Cole Allen faces four counts, including attempting to assassinate the president and assaulting a federal officer with a deadly weapon, a charge that was not among the initial counts from the Department of Justice after the April 25 attack.
The grand jury in Washington, D.C. also accused Allen of transporting firearms and ammunition with the intent to commit a felony and carrying a firearm to commit a crime of violence.
He faces life in prison, if convicted.
Allen is due back in court May 11.
The indictment was published one day after the federal judge initially overseeing the case hauled attorneys to court to address his “grave concerns” about the conditions of Allen’s pretrial detention, including his “seemingly unprompted solitary confinement for days,” the judge wrote in court filings.
Allen was briefly confined in a padded room in straitjacket-like restraints while being subject to visitation limits, around-the-clock lighting and repeated strip searches, according to his legal team.
“At a minimum, I should be apologizing to him,” Magistrate Judge Zia Faruqui said during Monday’s hearing. “We are obligated to make sure he’s taken care of. Mr. Allen, I’m sorry that things have not been the way they are supposed to.”
Allen had also requested a Bible, which was provided to him on Tuesday, according to court filings.
A final determination about his pretrial detention conditions is expected by Wednesday.
He has not yet entered a plea.
Allen, 31, booked a room at the Washington Hilton hotel where he armed himself before he tried to rush into a ballroom where top administration officials and dozens of journalists were attending an annual fundraising gala, according to federal prosecutors.
He allegedly fired a shotgun as he rushed through the checkpoint, hitting a Secret Service agent in the chest.
A bulletproof vest largely impeded the buckshot from injuring the agent, according to federal officials.
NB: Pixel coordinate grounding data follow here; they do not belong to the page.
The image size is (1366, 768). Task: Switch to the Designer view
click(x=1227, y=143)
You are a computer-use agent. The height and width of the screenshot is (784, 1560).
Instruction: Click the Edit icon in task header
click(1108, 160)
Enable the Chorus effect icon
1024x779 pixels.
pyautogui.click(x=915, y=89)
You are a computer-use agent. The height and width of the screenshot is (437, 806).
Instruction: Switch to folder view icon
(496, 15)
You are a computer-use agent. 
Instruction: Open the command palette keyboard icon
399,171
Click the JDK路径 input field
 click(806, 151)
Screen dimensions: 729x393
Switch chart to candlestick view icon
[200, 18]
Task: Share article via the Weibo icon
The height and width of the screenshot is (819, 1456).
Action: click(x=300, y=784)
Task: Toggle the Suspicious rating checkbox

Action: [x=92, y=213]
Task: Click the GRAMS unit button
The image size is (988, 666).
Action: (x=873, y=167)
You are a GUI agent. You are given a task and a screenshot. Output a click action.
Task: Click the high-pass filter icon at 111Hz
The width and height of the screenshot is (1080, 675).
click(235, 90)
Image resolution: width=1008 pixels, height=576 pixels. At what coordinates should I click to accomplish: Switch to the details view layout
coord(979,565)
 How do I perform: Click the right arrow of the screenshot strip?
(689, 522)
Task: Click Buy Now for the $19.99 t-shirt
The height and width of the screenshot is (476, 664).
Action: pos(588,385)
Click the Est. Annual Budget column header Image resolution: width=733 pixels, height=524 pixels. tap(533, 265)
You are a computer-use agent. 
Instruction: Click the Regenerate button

“We now can establish that a pellet that came from the buckshot from the defendant's Mossberg pump-action shotgun was intertwined with the fiber of the vest of the Secret Service officer,” U.S. Attorney Jeanine Pirro said during an appearance on CNN's State of the Union on Sunday.
“It is definitively his bullet,” she said.
Allen “had every intention to kill him and anyone who got in his way on his way to killing the president of the United States,” according to Pirro.
“We have a lot of evidence that indicates his intent and the fact that everything that he did thereafter, whether it was following what the president was doing, where he was going to the day of the event at the hotel, tracking on his phone, ‘Is the president in the ballroom yet? Has the president sat down yet? What time will dinner be served?’” she said.